_What the task asks_
Please rewrite the lines that start at the one containing "Choose Zelf experimenteren" and end after the one containing "(x=311, y=189)", swapping "chevron arrow" for "caret icon" and leaving everything else the same. Return only those lines.

_Data provided_
## begin

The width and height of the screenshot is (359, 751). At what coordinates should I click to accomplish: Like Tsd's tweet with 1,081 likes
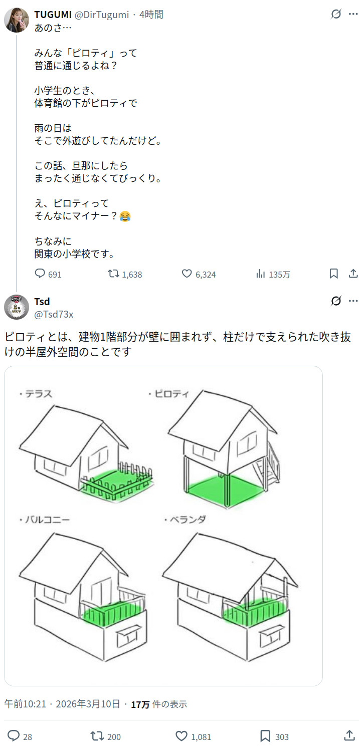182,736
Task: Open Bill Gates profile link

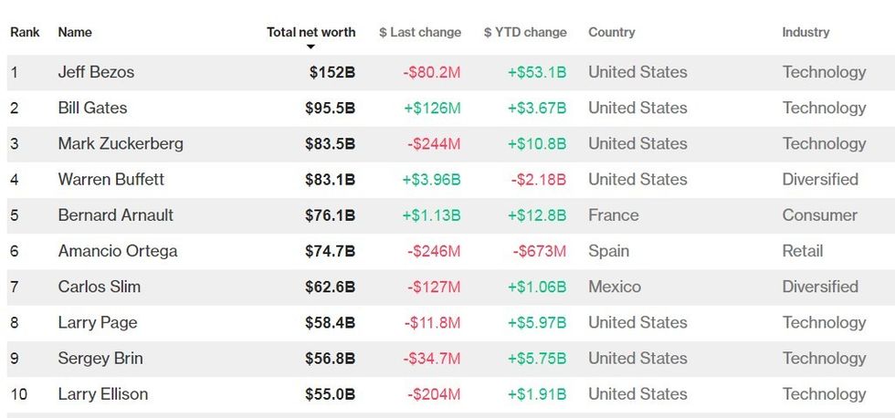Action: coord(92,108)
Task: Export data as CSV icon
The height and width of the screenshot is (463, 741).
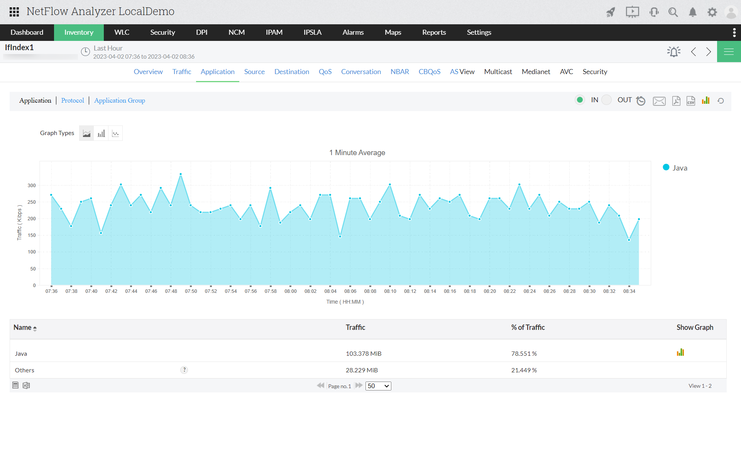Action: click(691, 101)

## end
## begin

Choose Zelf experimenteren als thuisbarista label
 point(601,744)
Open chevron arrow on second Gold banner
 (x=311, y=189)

## end

_Output for this exercise_
Choose Zelf experimenteren als thuisbarista label
 point(601,744)
Open caret icon on second Gold banner
 (x=311, y=189)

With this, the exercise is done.